- **WORK TASK**
Everything from the line that holds "Click the 'ventilate'" to the end of the entries below should be printed again, word for word, and nothing more.

Segment Start: TASK DATA

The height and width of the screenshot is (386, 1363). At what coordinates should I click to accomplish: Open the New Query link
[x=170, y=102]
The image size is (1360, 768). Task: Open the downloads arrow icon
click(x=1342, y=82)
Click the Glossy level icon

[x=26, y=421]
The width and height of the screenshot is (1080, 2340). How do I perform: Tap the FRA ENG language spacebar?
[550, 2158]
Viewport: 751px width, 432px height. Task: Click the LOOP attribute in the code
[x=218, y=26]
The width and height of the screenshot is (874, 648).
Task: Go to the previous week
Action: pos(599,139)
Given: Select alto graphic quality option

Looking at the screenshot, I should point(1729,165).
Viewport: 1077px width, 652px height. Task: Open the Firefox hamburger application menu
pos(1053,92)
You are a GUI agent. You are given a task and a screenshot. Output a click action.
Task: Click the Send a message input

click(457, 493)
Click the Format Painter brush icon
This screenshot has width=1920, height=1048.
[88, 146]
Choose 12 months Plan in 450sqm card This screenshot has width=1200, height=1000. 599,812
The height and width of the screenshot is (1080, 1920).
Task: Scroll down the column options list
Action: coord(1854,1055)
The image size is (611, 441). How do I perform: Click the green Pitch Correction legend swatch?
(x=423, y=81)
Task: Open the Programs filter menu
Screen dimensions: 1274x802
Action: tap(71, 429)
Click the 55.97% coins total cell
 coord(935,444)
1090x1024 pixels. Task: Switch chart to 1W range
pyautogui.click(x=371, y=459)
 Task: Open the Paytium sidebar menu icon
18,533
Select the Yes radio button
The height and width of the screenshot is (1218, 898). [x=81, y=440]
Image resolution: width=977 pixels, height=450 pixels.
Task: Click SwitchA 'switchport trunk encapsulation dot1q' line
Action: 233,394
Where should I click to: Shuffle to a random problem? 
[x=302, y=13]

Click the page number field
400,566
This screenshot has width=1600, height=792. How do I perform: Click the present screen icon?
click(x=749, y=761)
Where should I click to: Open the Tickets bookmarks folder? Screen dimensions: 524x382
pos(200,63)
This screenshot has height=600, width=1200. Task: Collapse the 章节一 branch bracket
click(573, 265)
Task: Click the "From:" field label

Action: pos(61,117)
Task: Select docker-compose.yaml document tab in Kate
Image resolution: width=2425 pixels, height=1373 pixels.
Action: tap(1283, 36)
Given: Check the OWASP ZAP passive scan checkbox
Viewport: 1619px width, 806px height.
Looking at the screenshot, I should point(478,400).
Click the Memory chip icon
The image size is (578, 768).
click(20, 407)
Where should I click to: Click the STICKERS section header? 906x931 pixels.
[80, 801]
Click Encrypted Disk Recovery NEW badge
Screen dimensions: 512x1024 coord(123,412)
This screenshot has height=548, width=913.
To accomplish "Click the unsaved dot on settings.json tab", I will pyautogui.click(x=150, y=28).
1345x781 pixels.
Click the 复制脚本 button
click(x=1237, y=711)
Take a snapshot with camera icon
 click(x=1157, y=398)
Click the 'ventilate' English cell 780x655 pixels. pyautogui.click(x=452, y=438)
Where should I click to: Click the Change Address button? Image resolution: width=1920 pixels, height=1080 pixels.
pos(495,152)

Segment End: TASK DATA

- **OUTPUT FOR THIS TASK**
Click the 'ventilate' English cell 780x655 pixels. pyautogui.click(x=452, y=438)
Where should I click to: Click the Change Address button? Image resolution: width=1920 pixels, height=1080 pixels.
pos(495,152)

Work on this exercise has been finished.